Reputation: 3129
I am trying to run a Spark job over data from multiple Cassandra tables which are grouped as part of the job. I am trying to get an end to end run with a huge data set 13m data points and it has failed over multiple points. As I fix those failures and move ahead, I encounter the next problem which I fix and restart the job again. Is there a way to speed up the testing cycle on real data so that I can restart/resume a previously failed job from a specific checkpoint?
Upvotes: 2
Views: 2658
Reputation: 1581
You can checkpoint your RDDs to disk at various midpoints, which would let you restart from there if necessary. You would have to save the intermediates as a sequence file or text file, and do a little work to make sure everything goes to and from disk cleanly.
I find it more useful to start up the spark-shell and build my data flow in there. If you can identify a subset of your data which is representative, even better. Once you get into the REPL you can create RDDs, check the first value or take(100) and print them to stdout, count various result data sets, and so on.

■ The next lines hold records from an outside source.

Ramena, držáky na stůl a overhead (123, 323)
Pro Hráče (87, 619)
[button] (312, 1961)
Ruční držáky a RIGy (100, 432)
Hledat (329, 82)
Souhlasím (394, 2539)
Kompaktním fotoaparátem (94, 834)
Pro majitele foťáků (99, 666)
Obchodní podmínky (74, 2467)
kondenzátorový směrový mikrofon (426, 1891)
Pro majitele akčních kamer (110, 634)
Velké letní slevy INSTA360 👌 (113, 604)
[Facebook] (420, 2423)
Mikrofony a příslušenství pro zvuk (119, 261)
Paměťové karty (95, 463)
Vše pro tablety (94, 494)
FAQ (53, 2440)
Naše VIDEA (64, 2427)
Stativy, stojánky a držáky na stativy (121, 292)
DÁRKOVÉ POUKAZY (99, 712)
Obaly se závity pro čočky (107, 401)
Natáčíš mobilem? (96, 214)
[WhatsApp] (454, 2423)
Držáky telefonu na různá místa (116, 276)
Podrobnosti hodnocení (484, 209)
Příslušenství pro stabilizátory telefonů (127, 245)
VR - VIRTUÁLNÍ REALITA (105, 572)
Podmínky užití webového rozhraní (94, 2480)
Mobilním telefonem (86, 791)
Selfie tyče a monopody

The REPL is what makes spark 10x more productive than hadoop for me.
Once I have built, in the REPL, a flow of transformations and actions that gets me the result that I need, then I can form it into a scala file and refactor that to be clean; extract functions that can be reused and unit tested, tune the parallelism, whatever.
I often find myself going back into the REPL when I need to extend my data flow, so I copy and paste code from my scala file to get to a good starting point, and experiment with the extension from there.
Upvotes: 5